- _WORK ITEM 1_: Copy the passage of the Syed Mushtaq Ali Trophy article from "There are 38" up to and including "group stage then?".
- _WORK ITEM 2_: According to the Syed Mushtaq Ali Trophy article, why will the T20 tournament be especially significant this year? Answer in one to three sentences.
- _WORK ITEM 3_: Write the next part of the Syed Mushtaq Ali Trophy article, picking up after its final sentence.

##### EXCERPT PROVIDED #####

The much-delayed Indian domestic season gets underway on January 10 with the Syed Mushtaq Ali Trophy, the domestic T20 competition. That is the first domestic tournament in India since the end of the 2019-2020 Ranji Trophy last March. The severity of the Covid-19 pandemic in India has posed a massive challenge for the BCCI to conduct any cricket at all. At the moment, only the Mushtaq Ali trophy has been scheduled as part of the domestic calendar, which could well be restricted to just white-ball games.
The T20 tournament will be hugely significant this year, not just for the IPL auction, which is likely on February 11, but for the new senior selection committee to draw up a wider pool of players for the T20 World Cup, which will be played in India later this year.
Here, we lay out all the key details you must know about the tournament.
When and where will the matches be played?
The tournament - a total of 169 matches - will be played between January 10 and 31 across seven venues. The group phase, to be played till January 19, will be conducted in bio-secure bubbles across Mumbai, Vadodara, Indore, Kolkata, Bengaluru and Chennai.
The knockouts will be played after a gap, from January 26, in Ahmedabad, at the new Sardar Patel Stadium in Motera, the largest cricket ground in the world in terms of capacity. The quarter-finals are on January 26 and 27, followed by the two semi-finals on January 29, and the final two days later.
Will spectators be allowed to enter?
No, the tournament will be played behind closed doors.
How many teams are in action and what will be format?
There are 38 teams in action, and they have been divided into six groups: five elite and one plate. The elite groups have six teams each, while eight new teams - barring Puducherry - form the plate group. This is slightly different to 2019-20, where the 38 teams were mixed across five groups.
Will the plate sides play more games in the group stage then?
No, all teams, irrespective of groups, will play five matches in the league phase. This is a reduction from the six they played in the preliminary phase in 2019-20.
Six groups, one of them with eight teams - how do they figure out who qualify for the knockouts?
In 2019-20, the top two from each group (ten teams in all) made it to the Super League, where they were divided into two pools. Each side then played the other four in their pool with the top two from each making it to the semi-finals.

##### PROVIDED DATA #####

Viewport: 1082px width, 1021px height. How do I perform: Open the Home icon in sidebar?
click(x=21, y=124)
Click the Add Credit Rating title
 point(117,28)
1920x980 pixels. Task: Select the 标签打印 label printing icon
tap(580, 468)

#####
##### PROVIDED DATA #####

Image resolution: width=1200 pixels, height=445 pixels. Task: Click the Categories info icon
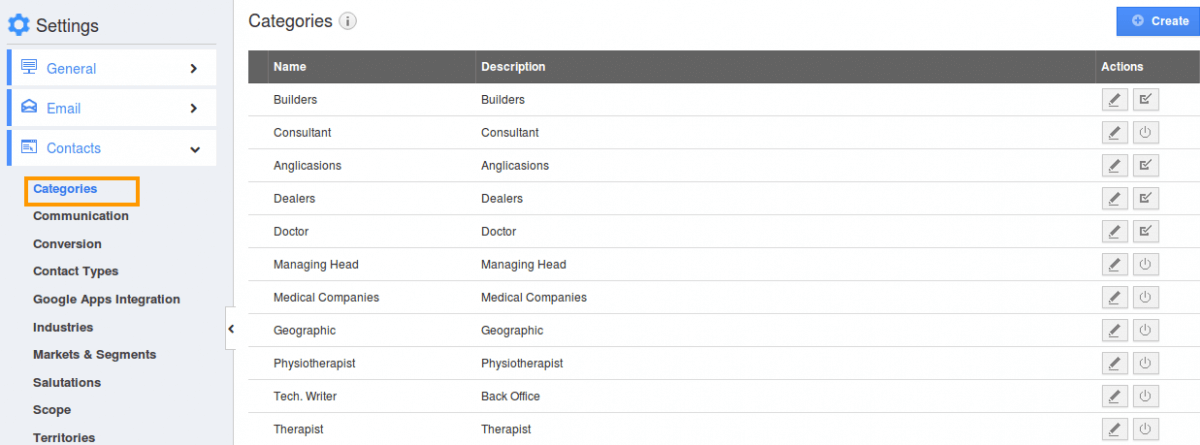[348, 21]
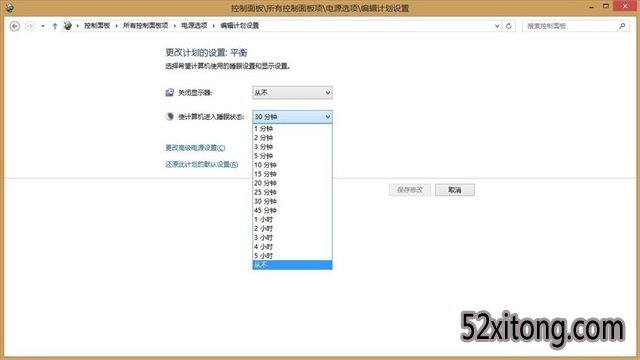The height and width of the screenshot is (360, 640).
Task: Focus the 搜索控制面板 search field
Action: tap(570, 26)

#####
##### PROVIDED DATA #####

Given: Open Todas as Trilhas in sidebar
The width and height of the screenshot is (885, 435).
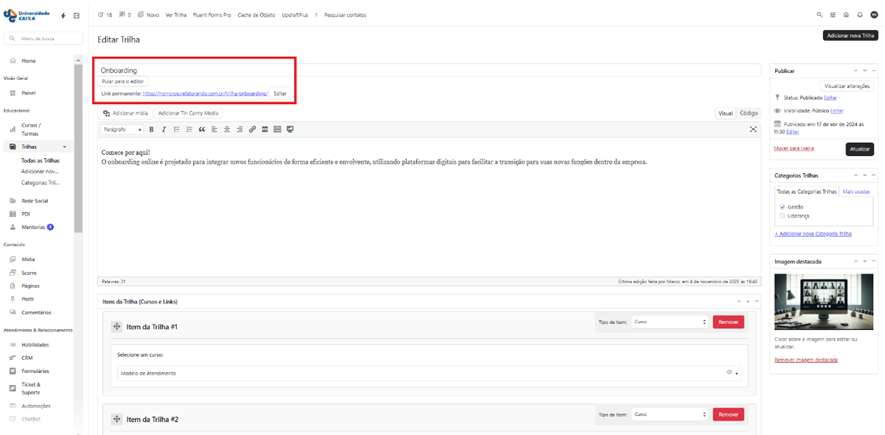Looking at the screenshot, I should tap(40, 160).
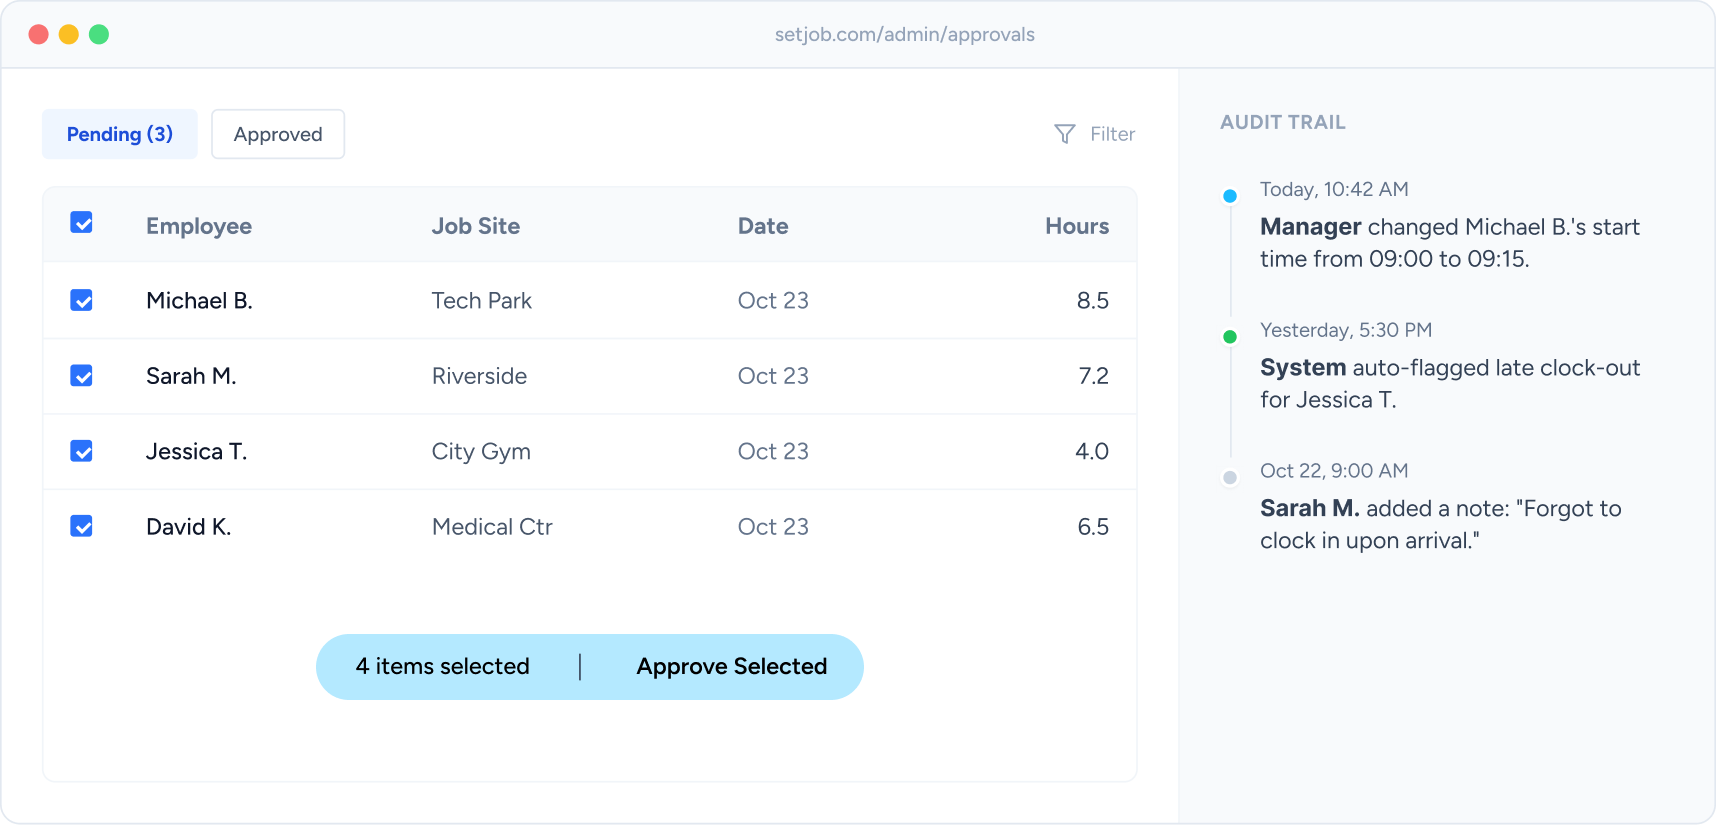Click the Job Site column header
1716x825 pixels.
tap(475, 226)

#####

- _ANSWER SPACE 1_:
There are 38 teams in action, and they have been divided into six groups: five elite and one plate. The elite groups have six teams each, while eight new teams - barring Puducherry - form the plate group. This is slightly different to 2019-20, where the 38 teams were mixed across five groups.
Will the plate sides play more games in the group stage then?

- _ANSWER SPACE 2_: The tournament matters for the IPL auction, likely on February 11. It also lets the new senior selection committee draw up a wider pool of players for the T20 World Cup, which will be played in India later this year.

- _ANSWER SPACE 3_:
This season, though, the top team from each of the six groups gets a direct entry into the quarter-finals. The final two spots will then be taken by the two teams from the five elite groups with the most points. This could, for example, mean three teams from a single group qualify. If teams are tied on points, the net run-rate will become the deciding factor.
Who are some of the major players in action?
While most of the marquee Indian players are either in Australia or on breaks or are sidelined because of injuries, there are a host of big names to keep the selectors and scouts occupied.
Heading the list are Shikhar Dhawan (Delhi captain), Sanju Samson (captain of Kerala), Yuzvendra Chahal (who will turn out for Haryana), Dinesh Karthik (Tamil Nadu captain), Suresh Raina (he recently retired from international cricket but is still available for Uttar Pradesh), Suryakumar Yadav (the Mumbai captain), Krunal Pandya (Baroda captain) and Devdutt Paddikal (the Karnataka opener).
Then there's Sreesanth, making a return to representative cricket after seven years following the completion of his ban for spot-fixing. Another old hand, Piyush Chawla, will turn out for Gujarat.
Any big-ticket names missing out?
Yes. Hardik Pandya, KL Rahul, Shreyas Iyer and Manish Pandey are all back in India after travelling with the national team to Australia, but are not available for their teams for different reasons.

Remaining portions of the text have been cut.